Acrylic History. The development of acrylic
spans nearly one hundred years, before the product was commercial. This plastic product owes its
creation to the pioneering work of German scientists. Here is the timeline of
the developmental process:
·
1843.
Chemists first created acrylic acid.
· 1865.
Scientists created methacrylic acid, which is the monomer building block for
the acrylic polymer.
· 1877.
German chemists, Fittig and Paul, were credited with the development of the polymerization process, in which methanol is combined with
methacrylic acid to form PMMA.
·
1928.
The German company, Rohm and Haas, developed acrylic fiber.
·
1936.
Rohm and Haas introduces the Plexiglas® brand to the market.
As the world prepared for
war, new applications were discovered.
As an alternative to glass, acrylic was used for the canopies of fighter
aircraft and the bubble turrets of bombers.
While pure acrylic can be brittle, it provides much better shatter resistance
than glass. In fact, the impact strength of acrylic is at least five times
greater than that of glass.

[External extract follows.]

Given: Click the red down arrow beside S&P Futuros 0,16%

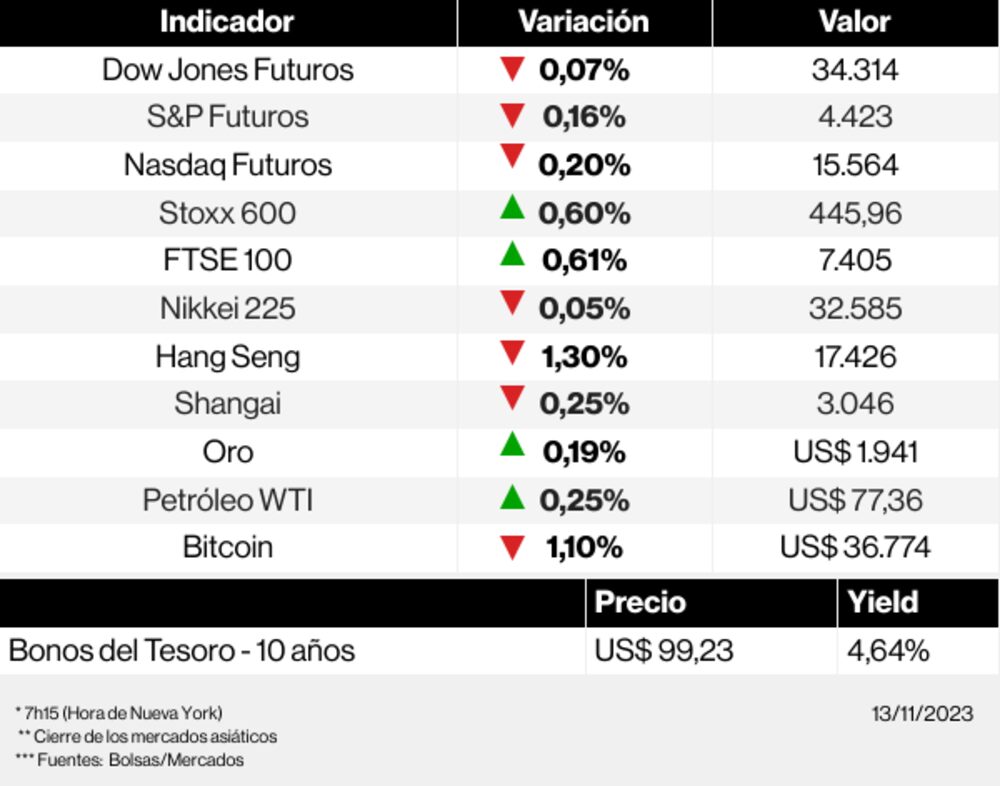Looking at the screenshot, I should pyautogui.click(x=513, y=116).
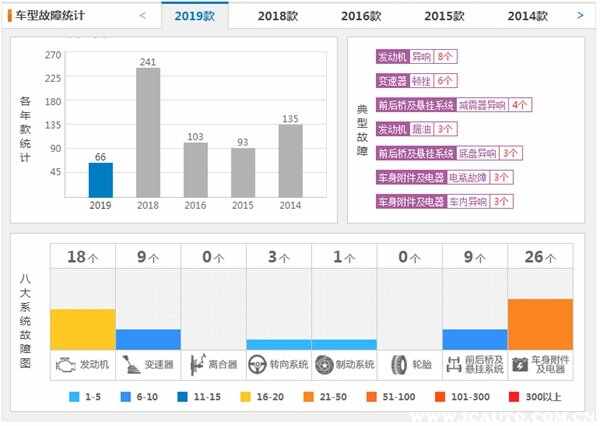Click the brake disc (制动系统) icon
This screenshot has width=600, height=426.
coord(324,365)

It also
possesses good optical clarity, nearly as good as glass, and is non-yellowing.
Today, popular brand names, such as Lucite® and Plexiglas®,
are household words. Because it is nearly water clear, resists chemicals and
provides exceptional outdoor durability, acrylic is ideal for many sign
applications, such as internally illuminated signs and P.O.P displays. Compared to polycarbonate and flexible-signface
material, it’s also an economical alternative for sign faces.
Manufacturing
Acrylic. In the sign industry, leading manufacturers of acrylic sheet include
the Arkema
Group, CYRO Industries and Plaskolite.
The family of acrylic sheet products is divided into three major
categories: “cell cast”, extruded, and
“continuous cast”. Each manufacturing
process is unique. And the finished
products produced in each process results in distinctive characteristics.

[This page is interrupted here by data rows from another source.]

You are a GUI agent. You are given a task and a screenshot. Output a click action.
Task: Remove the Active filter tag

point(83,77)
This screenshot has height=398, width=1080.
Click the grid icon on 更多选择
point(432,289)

Cell Cast. Cell cast is manufactured
between two sheets of tempered glass.
Along the perimeter of the glass a gasket separates the two pieces of
glass, acting as a spacer. The thickness
of the gasket determines the thickness of the sheet. A syrupy acrylic resin is poured into the
mold. To control the heat, which the
acrylic syrup generates, the mold is immersed in water.
As
the resin cools, it transforms from a liquid state into a solid sheet. After being removed from the mold, the sheet
undergoes a post cure process, as the acrylic monomers continue to
polymerize. During this post cure phase
the cast acrylic sheet can shrink significantly, as much as 20%. The shrinkage, however, occurs in the
thickness of the sheet.
The
casting process produces acrylic sheet with the best optical clarity, compared
to extruded and continuous cast sheet. The plastic itself is also harder and
more scratch resistant. The cell cast
method is a very traditional way to make acrylic, but it is also a very costly
process. Variations in gauge are
common. Nevertheless, for custom
thickness, custom finishes and custom colors along with the highest quality
materials, cell cast sheet has no equal.
Extrusion. In the extrusion process,
the manufacturer receives resin in the form of tiny plastic pellets. In the
extruder barrel, the pellets are heated, after which they form a molten
mass. This molten mass of plastic is
forced through a thin slot die. The hot extruded mass is then fed between metal
rollers which squeeze the plastic down to its finished thickness. The distance
between the rollers and the opening gap of the die determines sheet gauge.
An
advantage of this process is that extrusion maintains much tighter tolerances
of sheet thickness than in the casting process.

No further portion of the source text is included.